On June 9, Google said in a paper in the journal Nature that its new AI can devise a chip that would ideally take humans several months to make, in less than six months. This AI is currently been used to make the latest version of the company’s TPU (tensor processing unit) chips.
These tensor processing unit chips come in handy in running AI-related tasks. According to Google’s engineers, the development is likely to have a major impact on the semiconductor sector.
Google is using AI to design its next generation of chips
Google is taking full advantage of machine learning in a bid to design its next generation of machine learning chips. Google’s engineers claim that the algorithm’s designs are comparable or even superior to those created by humans.
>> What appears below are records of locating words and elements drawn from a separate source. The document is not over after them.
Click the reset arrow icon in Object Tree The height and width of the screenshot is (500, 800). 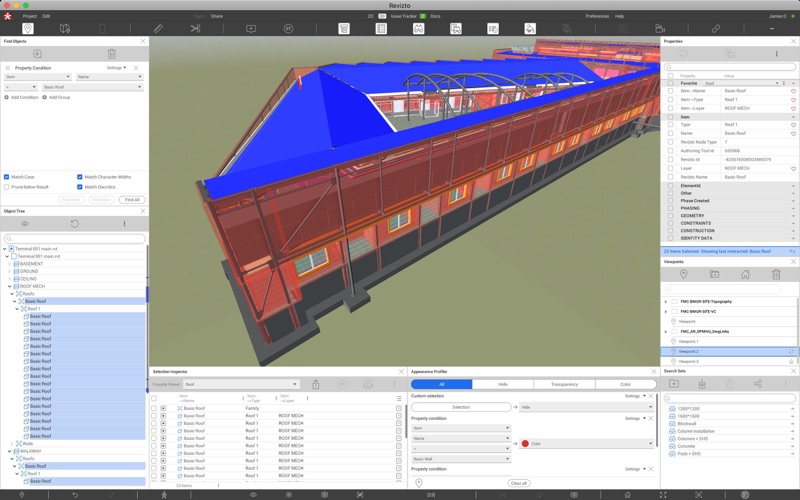(x=74, y=224)
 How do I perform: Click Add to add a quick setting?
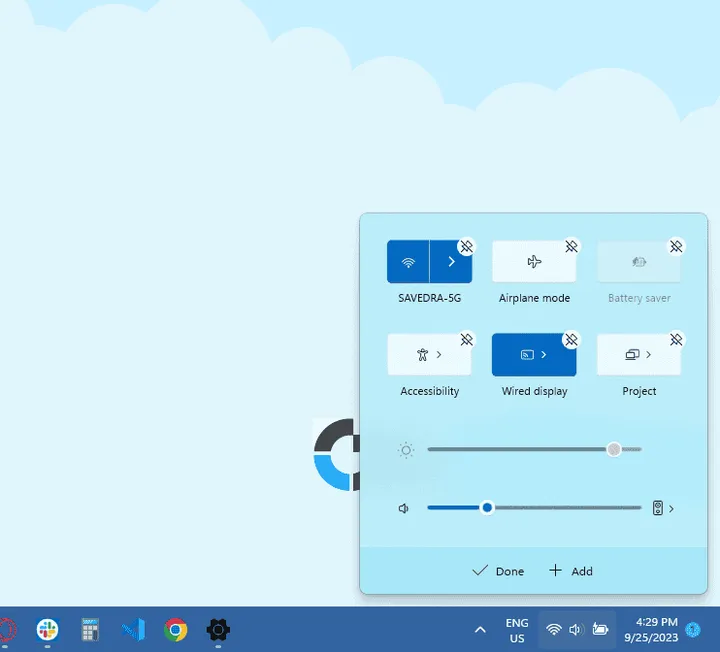(x=571, y=571)
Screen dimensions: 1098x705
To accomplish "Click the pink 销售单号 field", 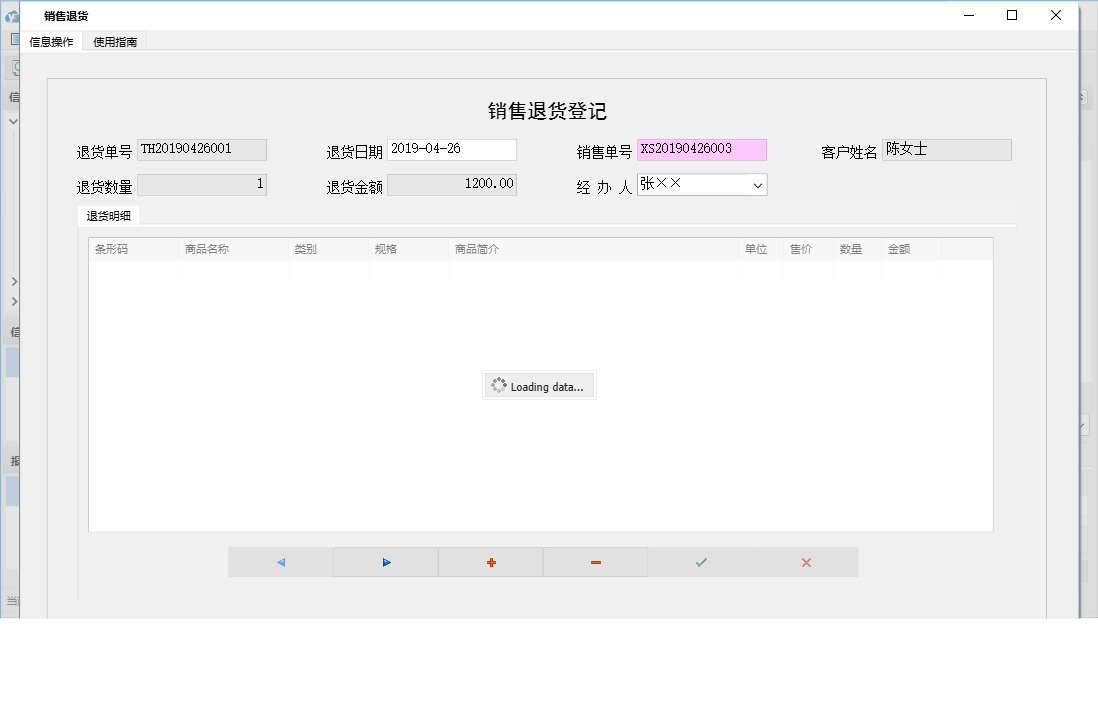I will (701, 149).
On top of that, these designs can be generated relatively faster. As a result, a task that takes several months for humans to complete can be achieved in less than six hours with the help of AI.
The tech firm has explored the possibilities of using machine learning to create chips for a long time. However, the effort described in the journal Nature seems to be the first time its research has been used on a commercial product.
As mention in the paper, Google’s research will be applied to its own TPU chips, which are ideal for AI computation. In other words, the method described in the paper isn’t just limited to labs, Tech Radar noted.
Creating highly advanced AI systems for future
The tech giant’s plan involves using AI to design chips that can facilitate the development of ultra-modern AI systems. In line with that, the company’s new AI is capable of drawing up a chip’s “floorplan.”
According to Google research scientists Anna Goldie and Azalia Mirhoseini, the method will help expedite AI development in the future. Companies will be able to quickly check out the potential architecture space for upcoming designs.
Moreover, companies will be able to customize chips to handle specific workloads. According to the editorial in Nature, this research is an “important achievement,” and this type of work could even nullify the predicted end of Moore’s Law.
It is worth mentioning here that AI isn’t likely to address the physical challenges. For example, the need to fit more and more transistors onto chips will still exist. However, it could help researchers find a way to boost performance at the same rate.